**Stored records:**
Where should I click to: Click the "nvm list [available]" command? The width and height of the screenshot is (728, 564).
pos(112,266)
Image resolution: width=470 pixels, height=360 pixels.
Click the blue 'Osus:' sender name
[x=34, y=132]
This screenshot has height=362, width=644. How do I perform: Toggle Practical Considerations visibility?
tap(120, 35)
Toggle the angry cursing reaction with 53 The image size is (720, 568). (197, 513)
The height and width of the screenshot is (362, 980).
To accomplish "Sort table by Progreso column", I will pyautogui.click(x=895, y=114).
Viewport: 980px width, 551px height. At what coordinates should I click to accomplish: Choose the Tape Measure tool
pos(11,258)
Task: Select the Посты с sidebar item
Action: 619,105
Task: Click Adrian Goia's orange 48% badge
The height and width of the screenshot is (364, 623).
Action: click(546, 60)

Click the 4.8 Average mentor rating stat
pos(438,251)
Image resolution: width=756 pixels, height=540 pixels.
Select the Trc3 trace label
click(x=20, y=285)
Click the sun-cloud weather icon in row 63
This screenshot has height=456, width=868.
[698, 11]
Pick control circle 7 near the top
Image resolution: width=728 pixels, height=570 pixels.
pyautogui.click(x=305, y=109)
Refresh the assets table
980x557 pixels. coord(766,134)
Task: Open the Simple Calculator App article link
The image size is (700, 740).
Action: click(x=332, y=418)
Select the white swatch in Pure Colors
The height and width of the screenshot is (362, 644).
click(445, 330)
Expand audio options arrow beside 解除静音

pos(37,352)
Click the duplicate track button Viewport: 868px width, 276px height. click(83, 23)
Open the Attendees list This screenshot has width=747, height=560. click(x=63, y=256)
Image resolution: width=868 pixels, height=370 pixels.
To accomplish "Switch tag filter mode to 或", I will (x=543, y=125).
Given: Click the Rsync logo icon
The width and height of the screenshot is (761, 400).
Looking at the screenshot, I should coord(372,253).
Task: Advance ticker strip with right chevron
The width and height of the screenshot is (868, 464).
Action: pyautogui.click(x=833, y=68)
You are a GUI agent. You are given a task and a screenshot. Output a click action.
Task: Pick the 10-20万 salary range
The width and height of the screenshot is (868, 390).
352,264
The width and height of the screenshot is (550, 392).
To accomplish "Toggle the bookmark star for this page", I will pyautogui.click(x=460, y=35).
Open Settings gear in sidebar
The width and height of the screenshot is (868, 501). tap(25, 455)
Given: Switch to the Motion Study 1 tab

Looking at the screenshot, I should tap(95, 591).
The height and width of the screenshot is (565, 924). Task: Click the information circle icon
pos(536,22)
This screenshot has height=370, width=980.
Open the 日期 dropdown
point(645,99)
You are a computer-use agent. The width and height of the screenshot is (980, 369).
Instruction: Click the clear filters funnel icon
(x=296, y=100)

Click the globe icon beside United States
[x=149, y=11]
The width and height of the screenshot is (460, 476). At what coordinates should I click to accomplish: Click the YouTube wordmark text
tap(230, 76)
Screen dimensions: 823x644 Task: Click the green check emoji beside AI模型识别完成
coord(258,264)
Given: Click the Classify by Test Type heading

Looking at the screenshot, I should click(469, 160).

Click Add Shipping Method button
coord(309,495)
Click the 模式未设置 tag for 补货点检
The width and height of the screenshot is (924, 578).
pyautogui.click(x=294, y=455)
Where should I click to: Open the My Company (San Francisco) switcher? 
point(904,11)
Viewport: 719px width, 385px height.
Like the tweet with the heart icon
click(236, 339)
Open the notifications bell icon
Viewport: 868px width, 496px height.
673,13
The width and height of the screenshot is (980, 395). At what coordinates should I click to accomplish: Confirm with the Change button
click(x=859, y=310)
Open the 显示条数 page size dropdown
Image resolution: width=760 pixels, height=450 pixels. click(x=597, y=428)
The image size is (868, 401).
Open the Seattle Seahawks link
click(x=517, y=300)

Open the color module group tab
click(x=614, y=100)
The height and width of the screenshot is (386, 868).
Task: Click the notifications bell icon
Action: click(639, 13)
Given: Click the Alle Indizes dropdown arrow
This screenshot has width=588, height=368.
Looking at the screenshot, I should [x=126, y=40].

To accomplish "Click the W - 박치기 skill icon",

**Your objective:**
All of the records above should be copied exactly.

**Answer section:**
Where should I click to: Click the "nvm list [available]" command? The width and height of the screenshot is (728, 564).
pos(112,266)
Image resolution: width=470 pixels, height=360 pixels.
Click the blue 'Osus:' sender name
[x=34, y=132]
This screenshot has height=362, width=644. How do I perform: Toggle Practical Considerations visibility?
tap(120, 35)
Toggle the angry cursing reaction with 53 The image size is (720, 568). (197, 513)
The height and width of the screenshot is (362, 980).
To accomplish "Sort table by Progreso column", I will pyautogui.click(x=895, y=114).
Viewport: 980px width, 551px height. At what coordinates should I click to accomplish: Choose the Tape Measure tool
pos(11,258)
Task: Select the Посты с sidebar item
Action: 619,105
Task: Click Adrian Goia's orange 48% badge
The height and width of the screenshot is (364, 623).
Action: click(546, 60)

Click the 4.8 Average mentor rating stat
pos(438,251)
Image resolution: width=756 pixels, height=540 pixels.
Select the Trc3 trace label
click(x=20, y=285)
Click the sun-cloud weather icon in row 63
This screenshot has height=456, width=868.
[698, 11]
Pick control circle 7 near the top
Image resolution: width=728 pixels, height=570 pixels.
pyautogui.click(x=305, y=109)
Refresh the assets table
980x557 pixels. coord(766,134)
Task: Open the Simple Calculator App article link
The image size is (700, 740).
Action: click(x=332, y=418)
Select the white swatch in Pure Colors
The height and width of the screenshot is (362, 644).
click(445, 330)
Expand audio options arrow beside 解除静音

pos(37,352)
Click the duplicate track button Viewport: 868px width, 276px height. click(83, 23)
Open the Attendees list This screenshot has width=747, height=560. click(x=63, y=256)
Image resolution: width=868 pixels, height=370 pixels.
To accomplish "Switch tag filter mode to 或", I will (x=543, y=125).
Given: Click the Rsync logo icon
The width and height of the screenshot is (761, 400).
Looking at the screenshot, I should coord(372,253).
Task: Advance ticker strip with right chevron
The width and height of the screenshot is (868, 464).
Action: pyautogui.click(x=833, y=68)
You are a GUI agent. You are given a task and a screenshot. Output a click action.
Task: Pick the 10-20万 salary range
The width and height of the screenshot is (868, 390).
352,264
The width and height of the screenshot is (550, 392).
To accomplish "Toggle the bookmark star for this page", I will pyautogui.click(x=460, y=35).
Open Settings gear in sidebar
The width and height of the screenshot is (868, 501). tap(25, 455)
Given: Switch to the Motion Study 1 tab

Looking at the screenshot, I should tap(95, 591).
The height and width of the screenshot is (565, 924). Task: Click the information circle icon
pos(536,22)
This screenshot has height=370, width=980.
Open the 日期 dropdown
point(645,99)
You are a computer-use agent. The width and height of the screenshot is (980, 369).
Instruction: Click the clear filters funnel icon
(x=296, y=100)

Click the globe icon beside United States
[x=149, y=11]
The width and height of the screenshot is (460, 476). At what coordinates should I click to accomplish: Click the YouTube wordmark text
tap(230, 76)
Screen dimensions: 823x644 Task: Click the green check emoji beside AI模型识别完成
coord(258,264)
Given: Click the Classify by Test Type heading

Looking at the screenshot, I should click(469, 160).

Click Add Shipping Method button
coord(309,495)
Click the 模式未设置 tag for 补货点检
The width and height of the screenshot is (924, 578).
pyautogui.click(x=294, y=455)
Where should I click to: Open the My Company (San Francisco) switcher? 
point(904,11)
Viewport: 719px width, 385px height.
Like the tweet with the heart icon
click(236, 339)
Open the notifications bell icon
Viewport: 868px width, 496px height.
673,13
The width and height of the screenshot is (980, 395). At what coordinates should I click to accomplish: Confirm with the Change button
click(x=859, y=310)
Open the 显示条数 page size dropdown
Image resolution: width=760 pixels, height=450 pixels. click(x=597, y=428)
The image size is (868, 401).
Open the Seattle Seahawks link
click(x=517, y=300)

Open the color module group tab
click(x=614, y=100)
The height and width of the screenshot is (386, 868).
Task: Click the notifications bell icon
Action: click(639, 13)
Given: Click the Alle Indizes dropdown arrow
This screenshot has width=588, height=368.
Looking at the screenshot, I should [x=126, y=40].

To accomplish "Click the W - 박치기 skill icon",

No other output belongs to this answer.